Farha Barno Ternikar -- an associate professor of sociology and director of gender and women’s studies at LeMoyne College -- will discuss “Haute Hijab and Beyond: Brown Girls, Muslim Women and Instagram” at 5 p.m. Thursday, March 31, in the Marano Campus Center auditorium, Room 132.

In this program Ternikar will use a feminist intersectional framework to look at how religion, race, class and gender shape immigrant women's communities on Instagram and modest fashion blogs. In particular, she will offer a critique of both colorism and fat-shaming in modest fashion.

Her most recent book, “Intersectionality in the Muslim South Asian-American Middle Class: Lifestyle Consumption beyond Halal and Hijab,” uses everyday consumption as a lens to analyze how South Asian Muslim American women negotiate racial, religious, gendered, classed, and often political identities. 

In particular, Ternikar’s book examines the use of food and clothing as well as social media accounts among this important immigrant population, offering new insight that goes beyond examining Muslim American women through the lens of hijab. This timely and nuanced interdisciplinary study draws on both sociology of consumption theory and intersectional feminism and will be valuable for courses in gender and women’s studies, sociology of consumption, and women and religion.
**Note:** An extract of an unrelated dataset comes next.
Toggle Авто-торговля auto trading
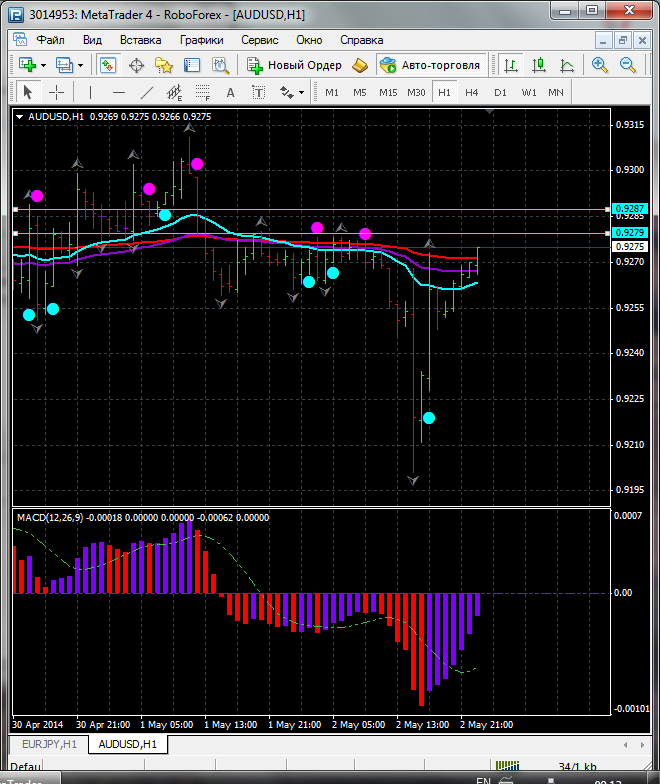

At LeMoyne, Ternikar teaches courses on gender and society, social inequality and gender, and feminist theory. She also has authored several articles on gender, race and religious identity in the Journal of Ethnic Studies, International Journal of Contemporary Sociology and Sociology Compass.

The talk, which is free and open to the public, is sponsored by SUNY Oswego's cinema and screen studies department and the gender and women's studies program.